▶ **EXERCISE MATERIAL**:
————————
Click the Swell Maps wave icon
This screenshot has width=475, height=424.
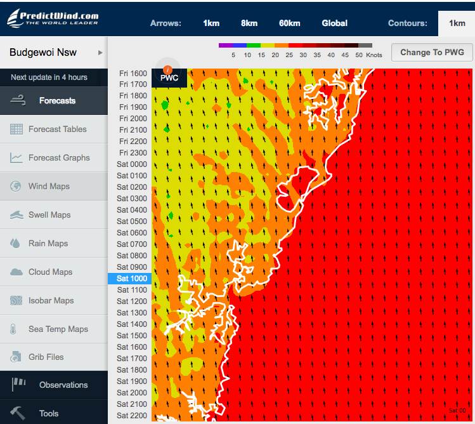click(x=16, y=215)
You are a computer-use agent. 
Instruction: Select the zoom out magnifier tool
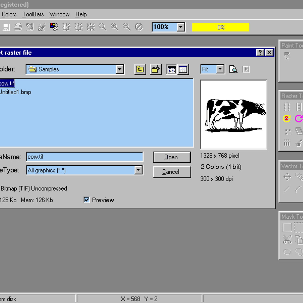point(127,27)
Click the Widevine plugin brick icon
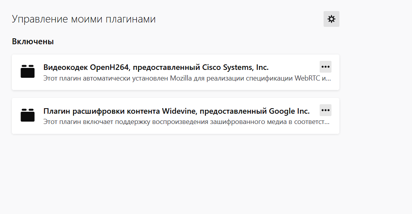Screen dimensions: 412x214 28,115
————————
▶ **TASK DIRECTIONS**:
Can you convert every entry above into a two-column CSV with the headers "entry_text" and "answer"? Give one row per entry, put each field in double quotes, replace line breaks with spaces, and leave out the pictures.

▶ **THE ANSWER**:
entry_text,answer
"Click the Swell Maps wave icon This screenshot has width=475, height=424.","click(x=16, y=215)"
"You are a computer-use agent. Instruction: Select the zoom out magnifier tool","point(127,27)"
"Click the Widevine plugin brick icon","Screen dimensions: 412x214 28,115"